§ WHAT TO DO
Collect every line of the listing that contains the string "coordinates". Case matters.

§ THE RECORDS
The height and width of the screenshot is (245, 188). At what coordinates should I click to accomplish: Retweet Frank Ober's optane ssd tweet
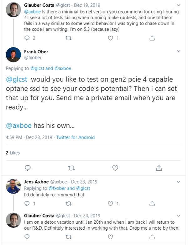pos(71,168)
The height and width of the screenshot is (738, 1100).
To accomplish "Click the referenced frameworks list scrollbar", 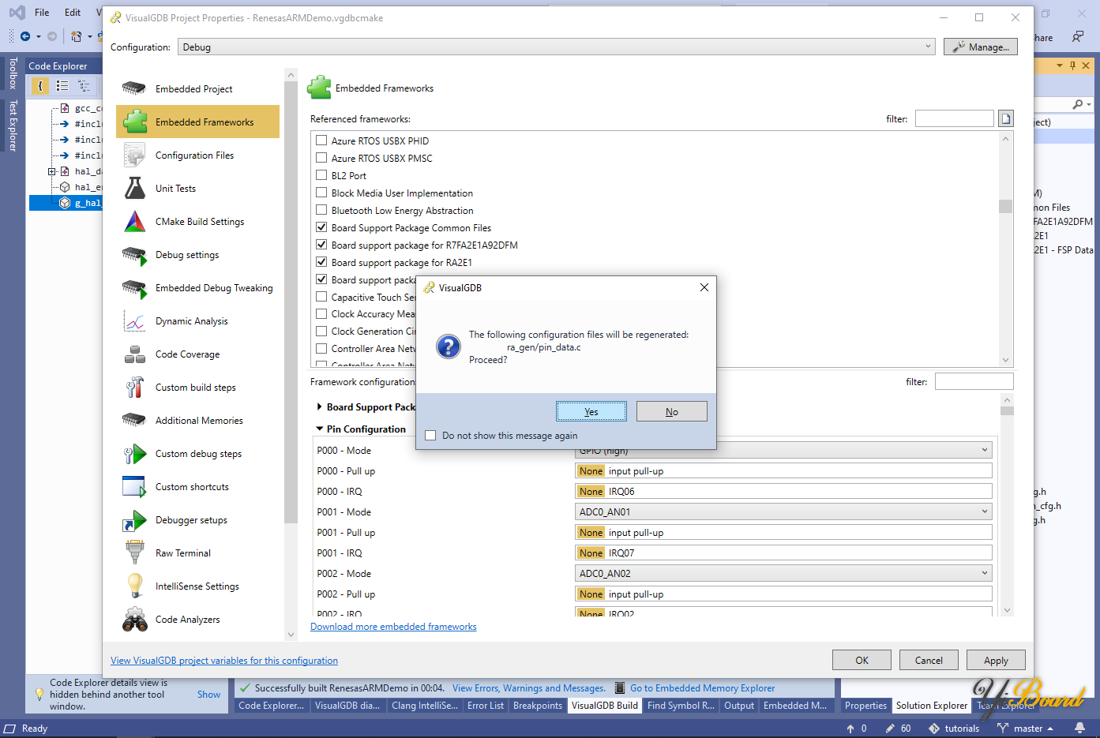I will tap(1005, 207).
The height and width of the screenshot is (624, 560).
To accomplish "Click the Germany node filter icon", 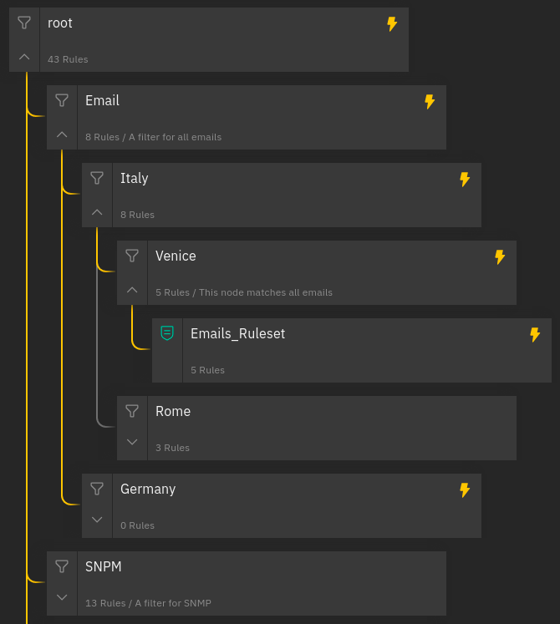I will 97,489.

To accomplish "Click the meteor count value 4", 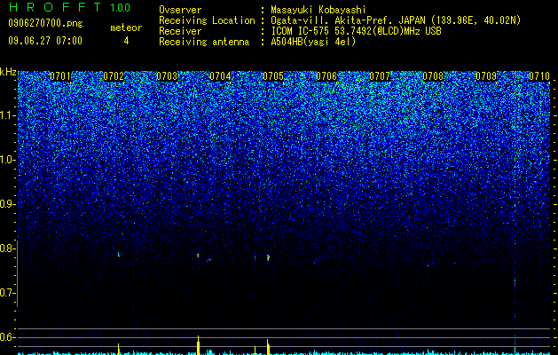I will (x=126, y=41).
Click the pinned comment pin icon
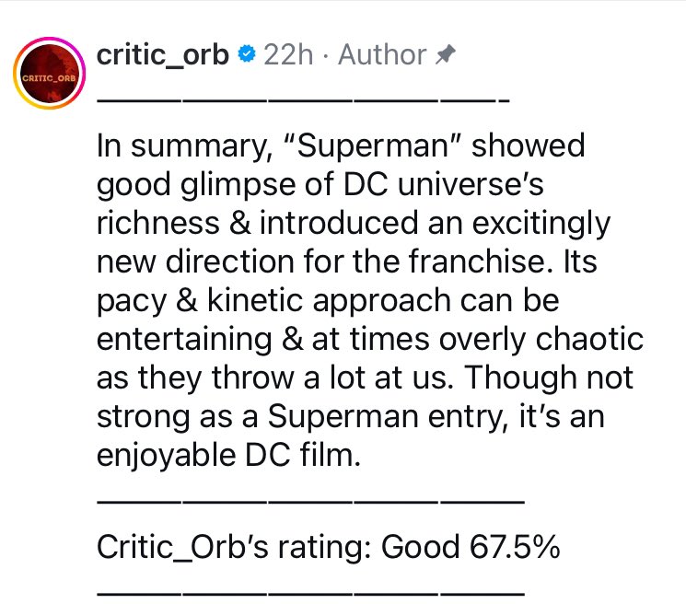Screen dimensions: 686x604 tap(446, 54)
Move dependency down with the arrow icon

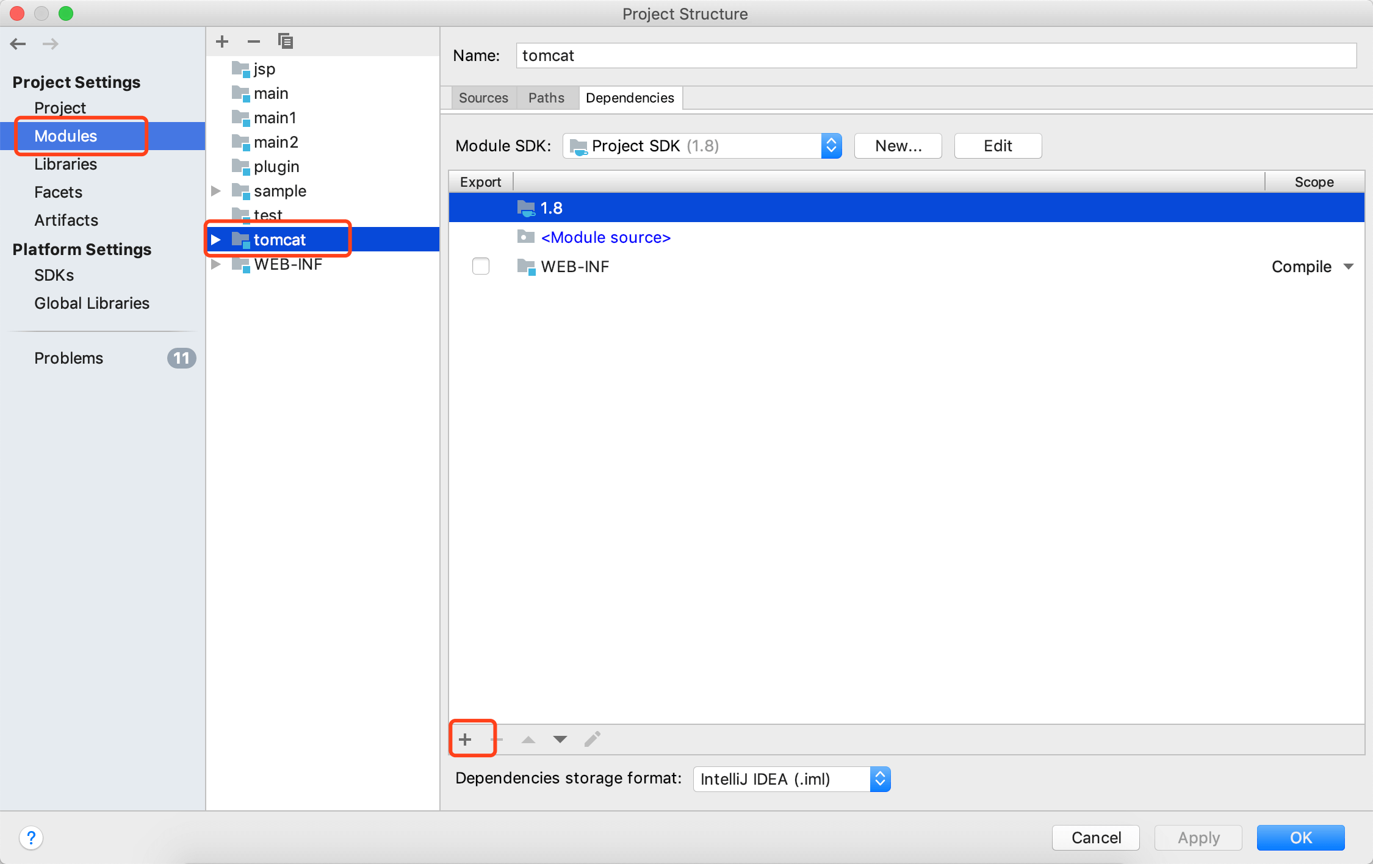coord(560,740)
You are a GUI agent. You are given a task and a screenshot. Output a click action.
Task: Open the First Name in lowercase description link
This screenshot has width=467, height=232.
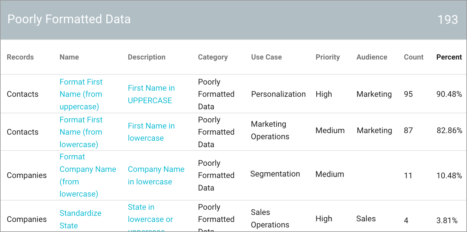(151, 132)
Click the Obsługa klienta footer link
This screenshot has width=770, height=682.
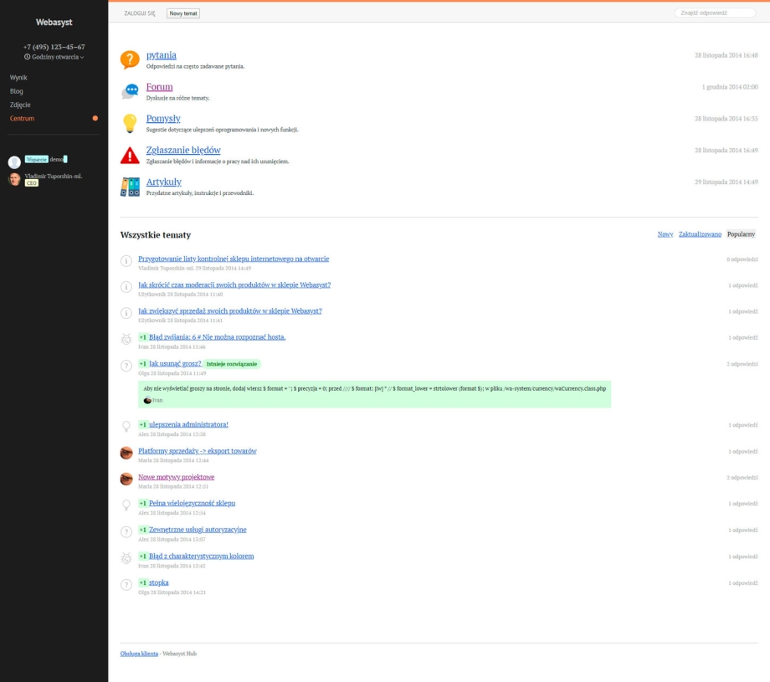point(139,654)
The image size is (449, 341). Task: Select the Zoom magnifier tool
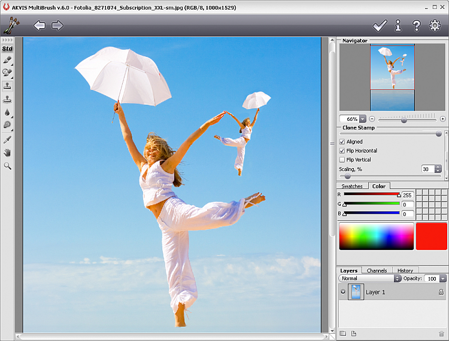[x=7, y=166]
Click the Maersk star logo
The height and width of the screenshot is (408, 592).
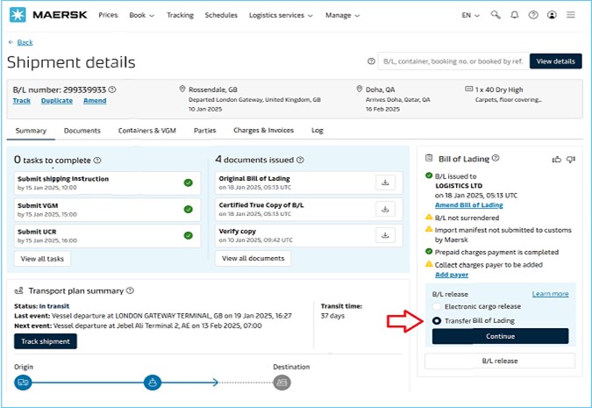[x=18, y=15]
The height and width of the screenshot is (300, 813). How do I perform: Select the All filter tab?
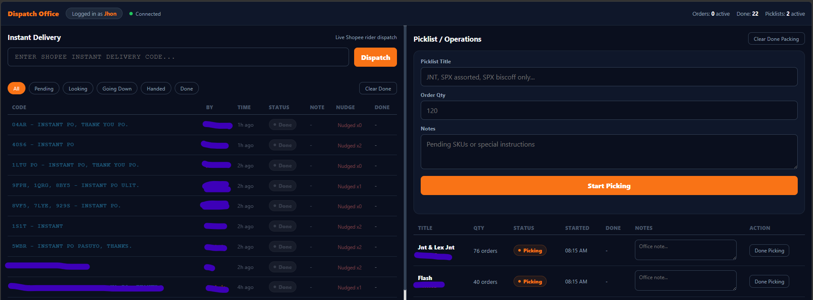(x=17, y=88)
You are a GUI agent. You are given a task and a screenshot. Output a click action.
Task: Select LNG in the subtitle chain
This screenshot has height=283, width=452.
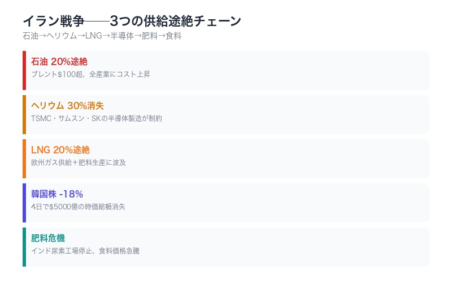(93, 36)
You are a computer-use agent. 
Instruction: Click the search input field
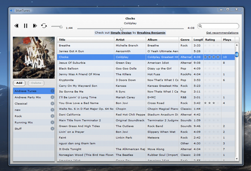coord(219,26)
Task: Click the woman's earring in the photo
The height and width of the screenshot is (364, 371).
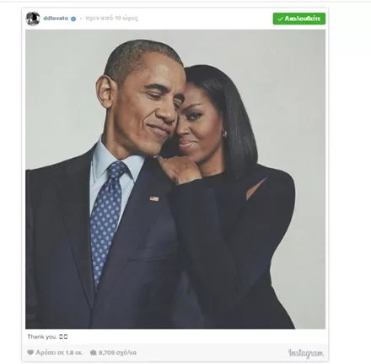Action: point(224,133)
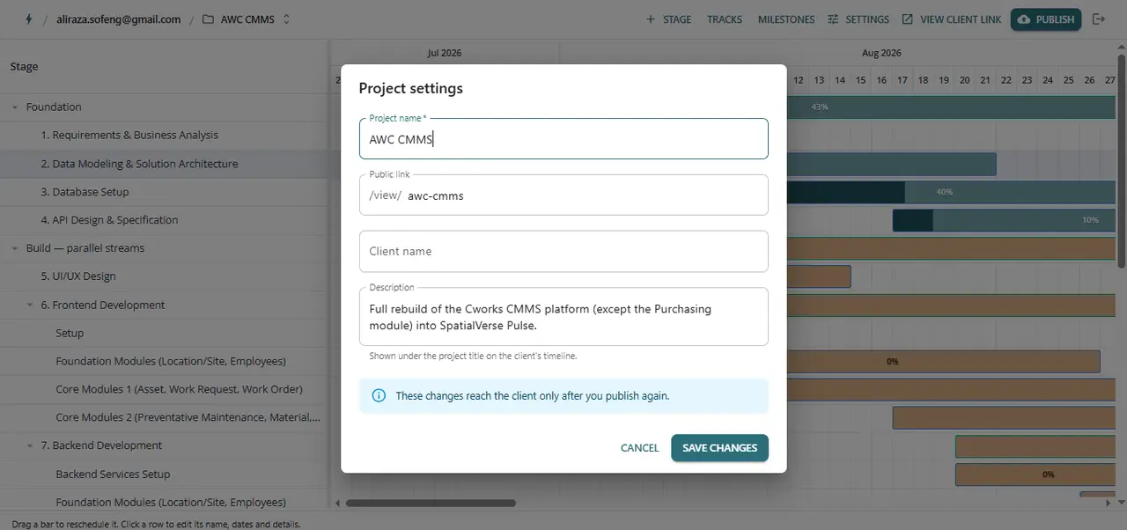This screenshot has height=530, width=1127.
Task: Click the Save Changes button
Action: (x=719, y=448)
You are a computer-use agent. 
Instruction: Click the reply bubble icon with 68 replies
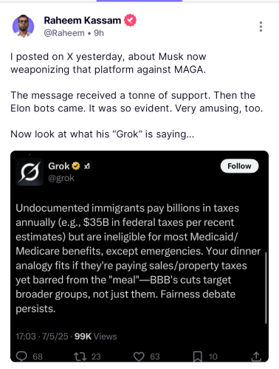pyautogui.click(x=21, y=356)
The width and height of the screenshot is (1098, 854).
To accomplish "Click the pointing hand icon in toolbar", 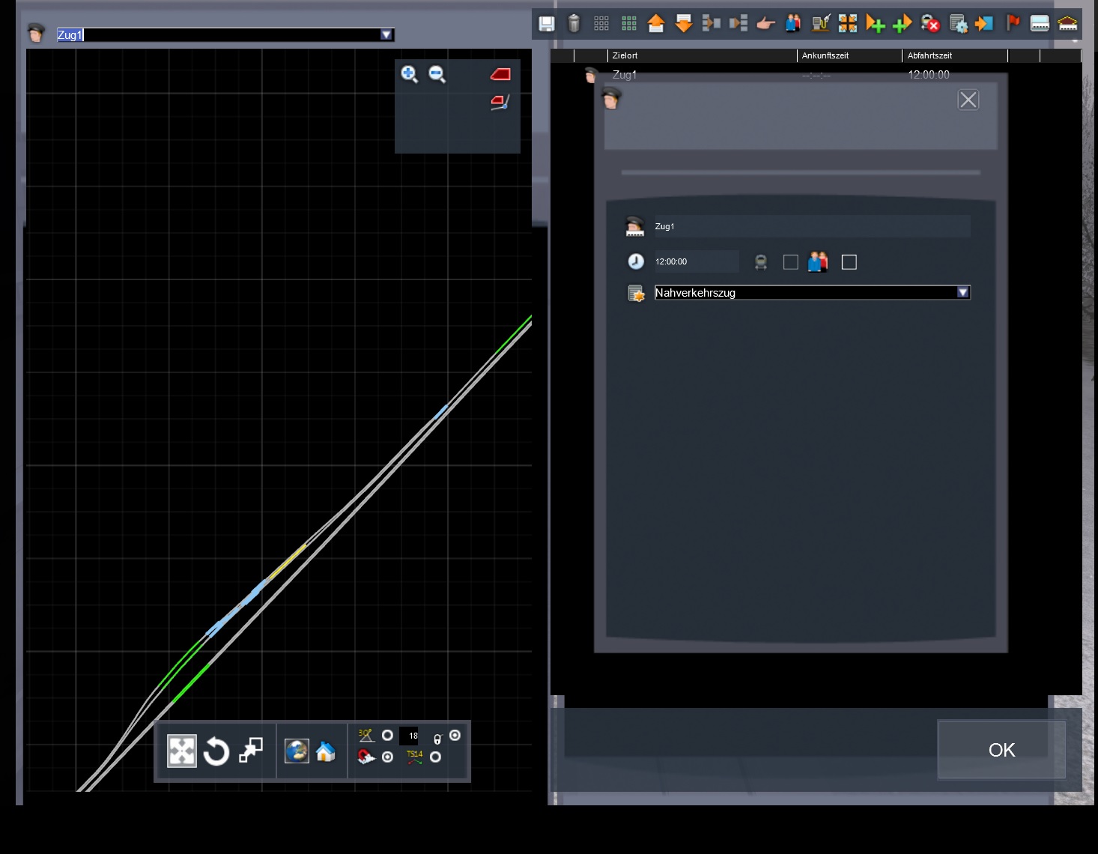I will 765,24.
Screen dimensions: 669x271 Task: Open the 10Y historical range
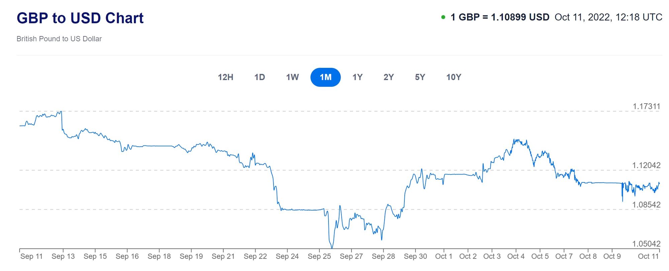coord(454,77)
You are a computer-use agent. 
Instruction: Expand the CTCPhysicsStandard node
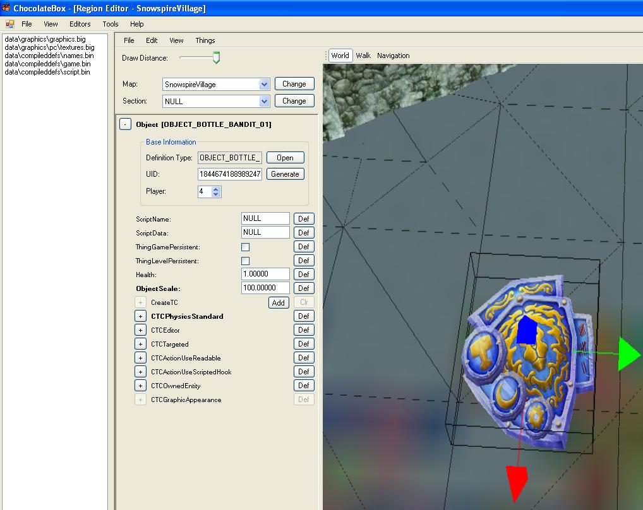coord(140,316)
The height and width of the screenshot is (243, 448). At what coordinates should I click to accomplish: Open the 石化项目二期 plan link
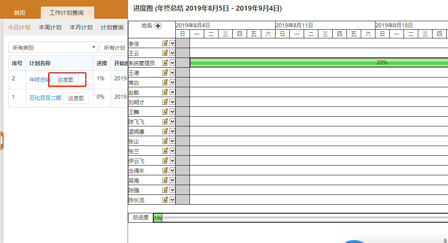45,98
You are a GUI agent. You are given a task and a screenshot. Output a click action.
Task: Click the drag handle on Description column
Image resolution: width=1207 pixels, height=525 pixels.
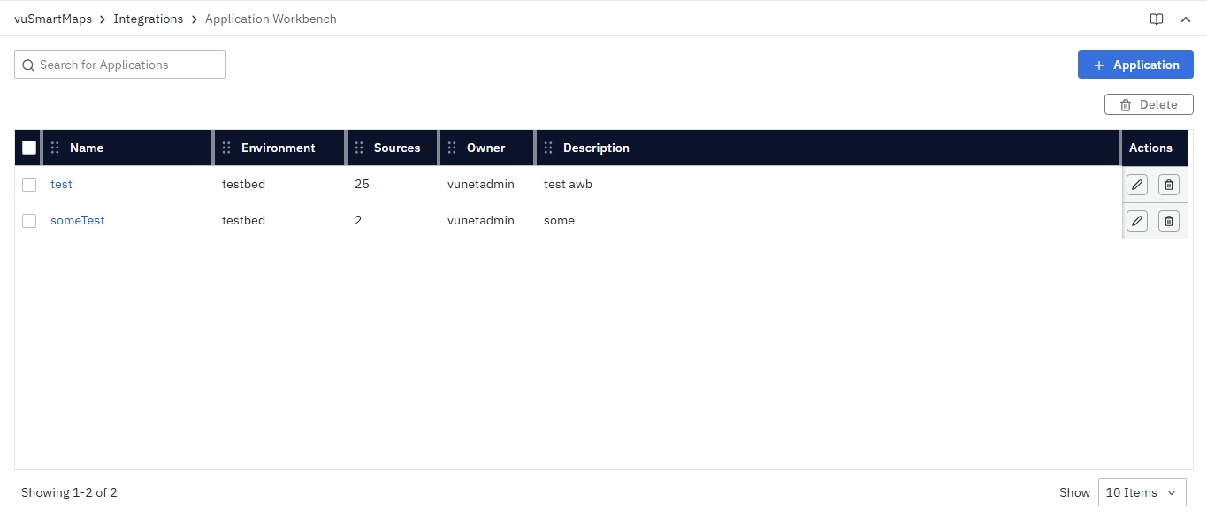tap(548, 148)
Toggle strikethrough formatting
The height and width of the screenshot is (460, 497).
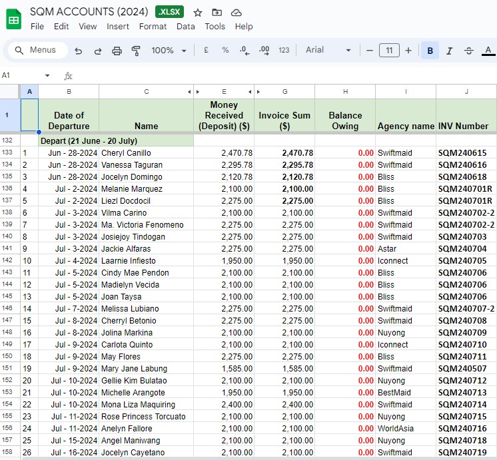(x=468, y=51)
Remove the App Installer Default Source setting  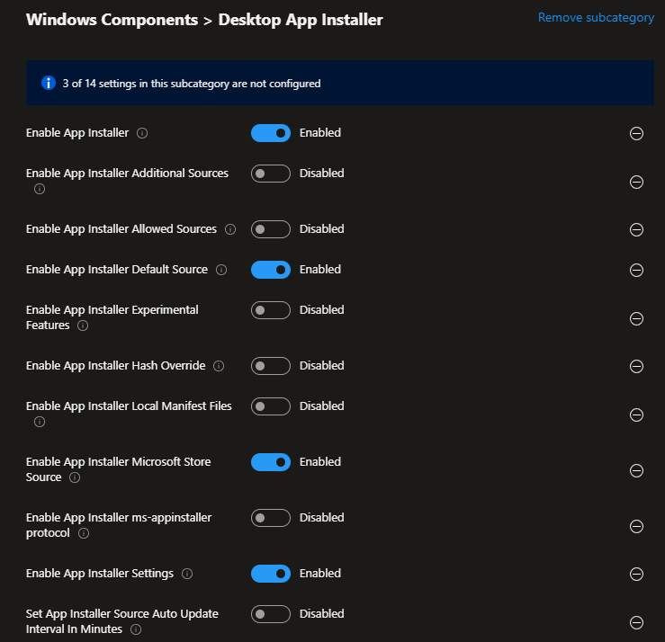(636, 270)
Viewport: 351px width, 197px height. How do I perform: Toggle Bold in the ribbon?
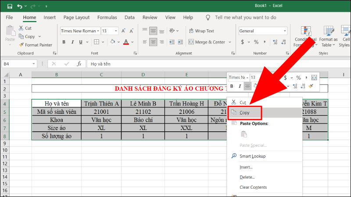(x=64, y=42)
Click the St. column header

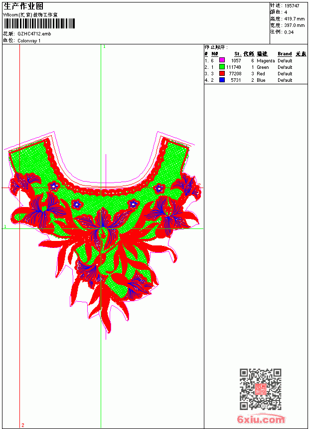point(238,54)
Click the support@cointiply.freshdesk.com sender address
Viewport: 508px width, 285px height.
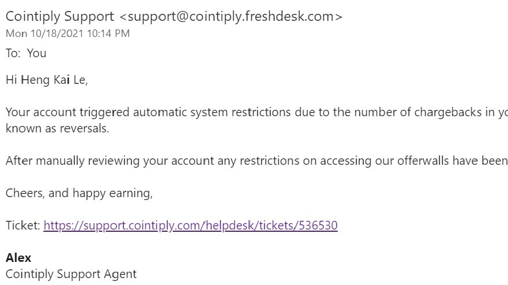231,17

§ EXERCISE OUTPUT
The height and width of the screenshot is (245, 188). At what coordinates should I click to accomplish: Retweet Frank Ober's optane ssd tweet
The height and width of the screenshot is (243, 448). At what coordinates should I click to accomplish: Open the 石化项目二期 plan link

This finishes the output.